*** Opening INPUT DATA ***

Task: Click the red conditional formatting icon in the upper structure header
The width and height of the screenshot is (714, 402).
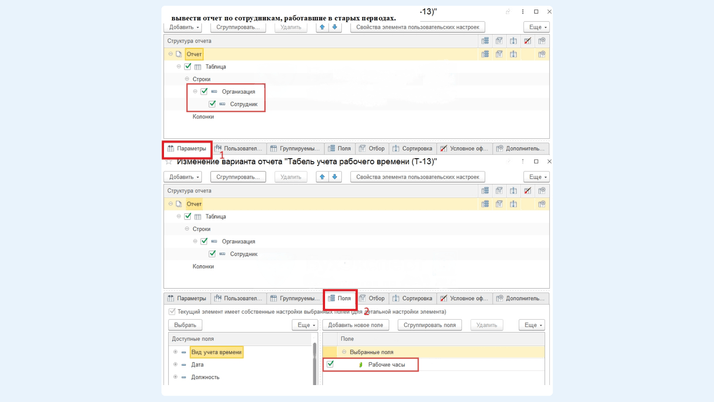Action: [x=528, y=41]

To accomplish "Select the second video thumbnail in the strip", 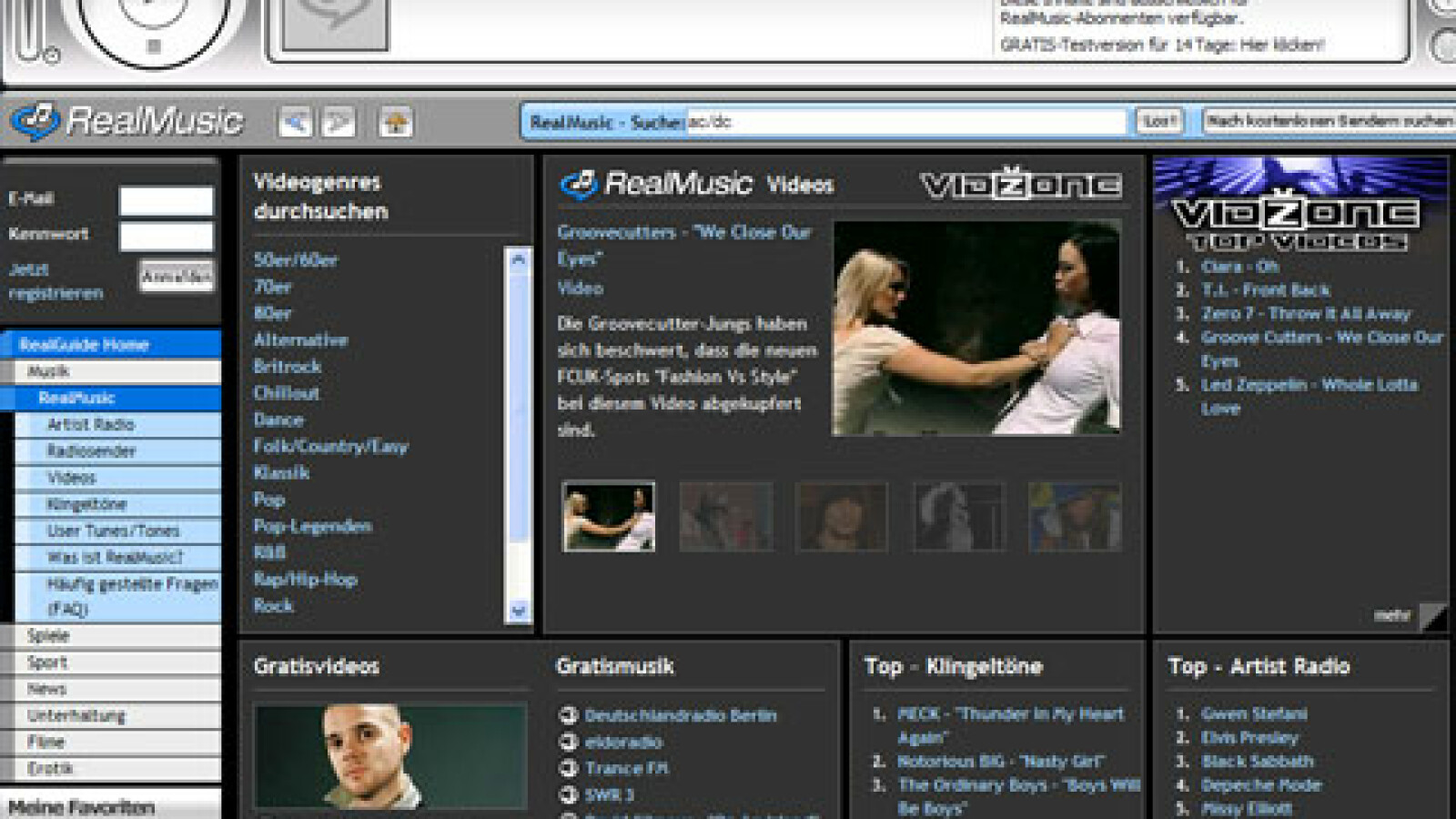I will 725,516.
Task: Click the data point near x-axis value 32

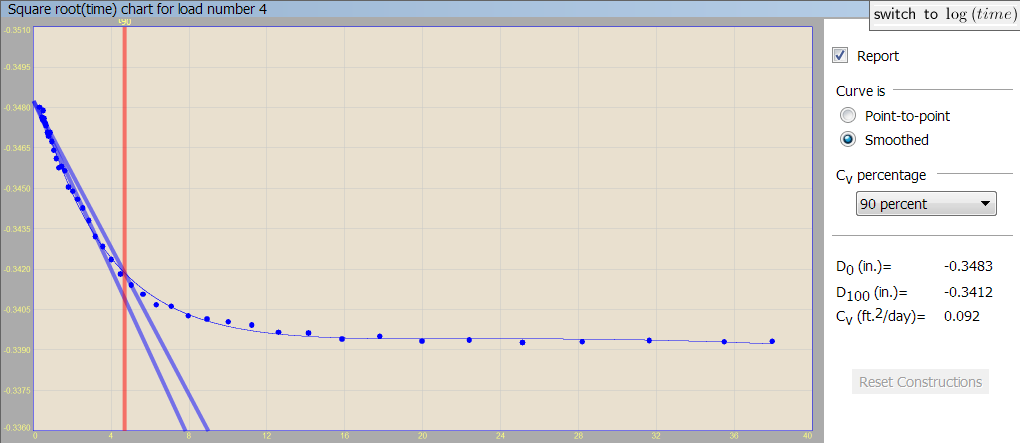Action: point(649,340)
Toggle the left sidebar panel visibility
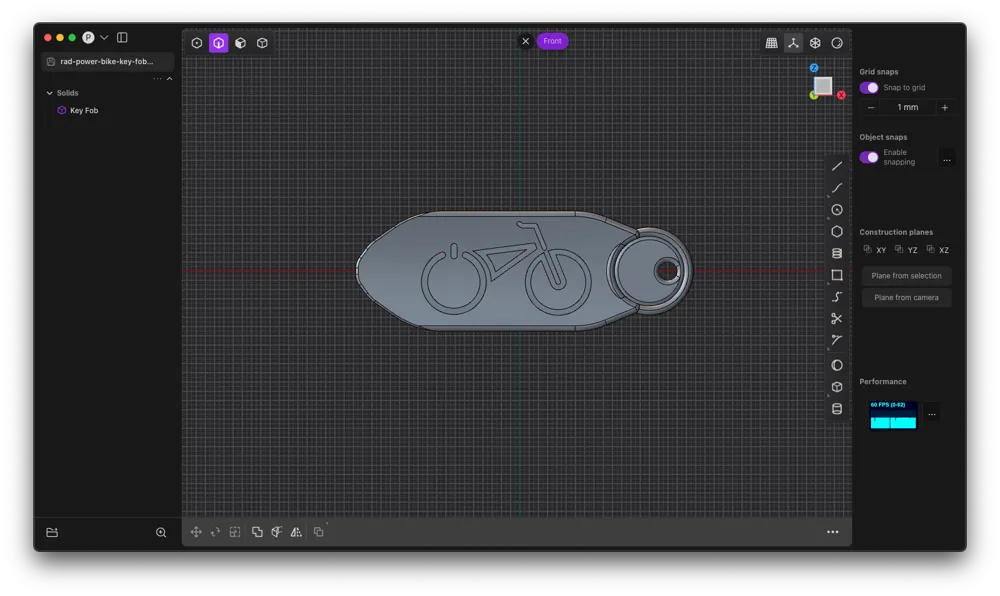The image size is (1000, 596). (121, 37)
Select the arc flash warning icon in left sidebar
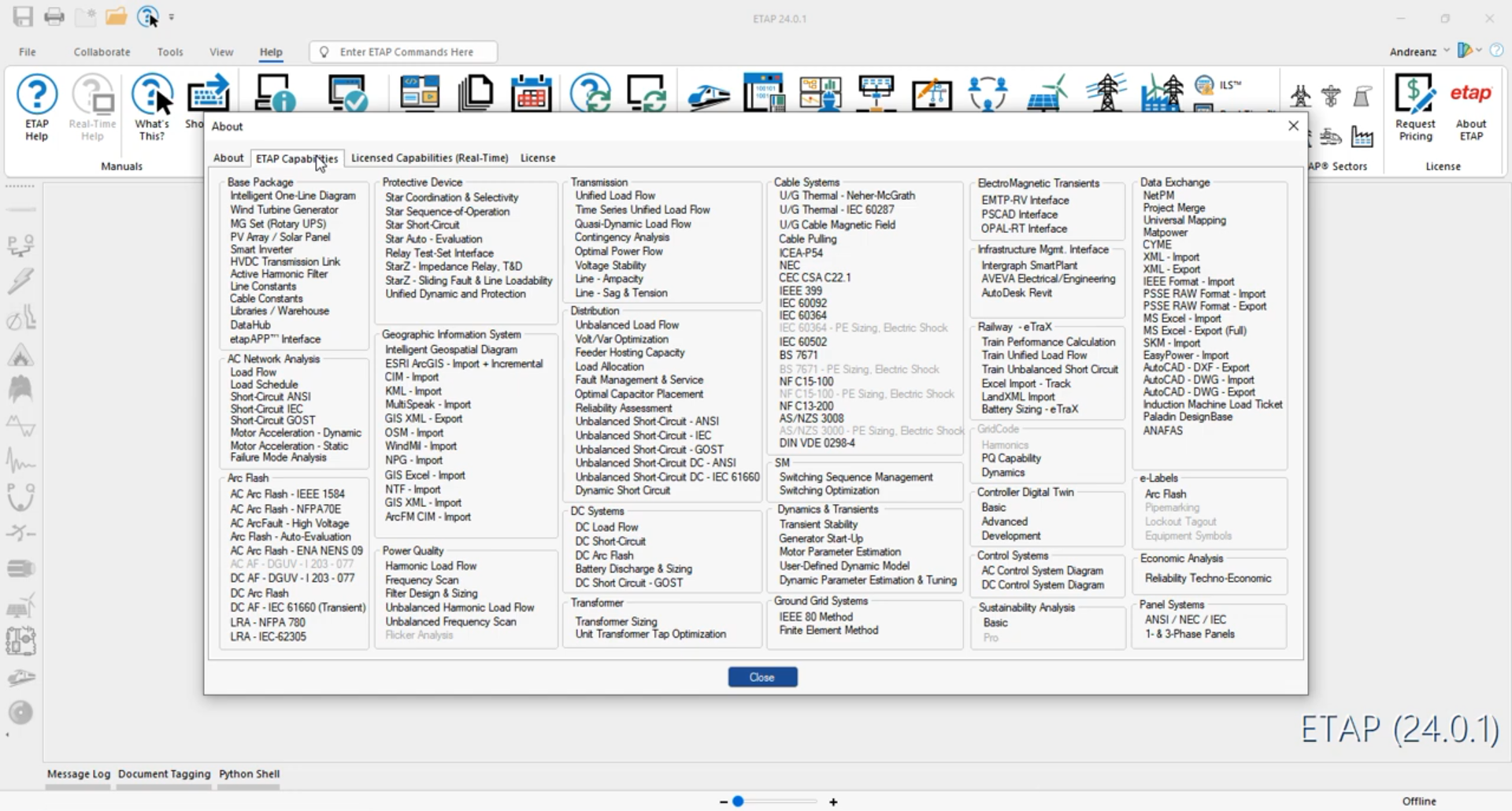 (x=21, y=356)
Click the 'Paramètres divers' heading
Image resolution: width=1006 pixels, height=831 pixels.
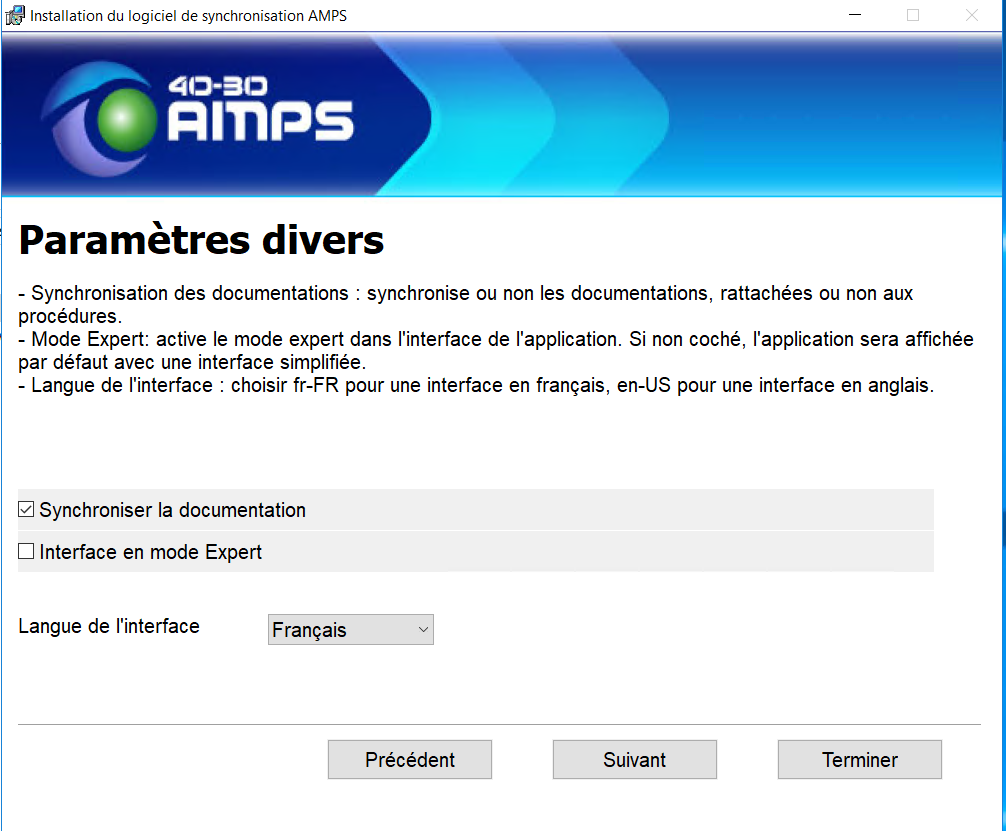[201, 241]
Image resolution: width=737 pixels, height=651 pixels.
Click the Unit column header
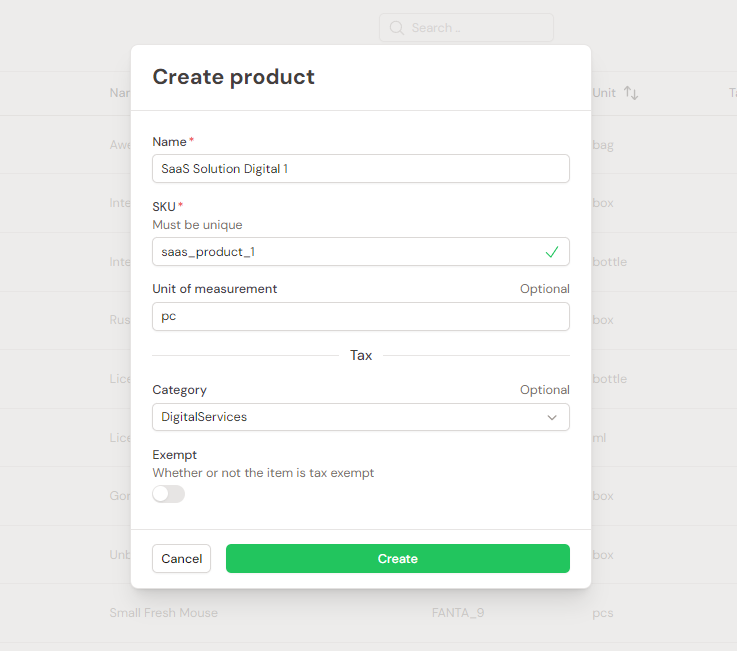point(604,93)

*** Closing INPUT DATA ***

_ASSIGNED TASK_. Only the lines from the one containing "Image resolution: width=737" through the last line of the data above, both included, belong in the reply, each restated exactly and without pictures.

_TASK RESULT_.
Image resolution: width=737 pixels, height=651 pixels.
Click the Unit column header
point(604,93)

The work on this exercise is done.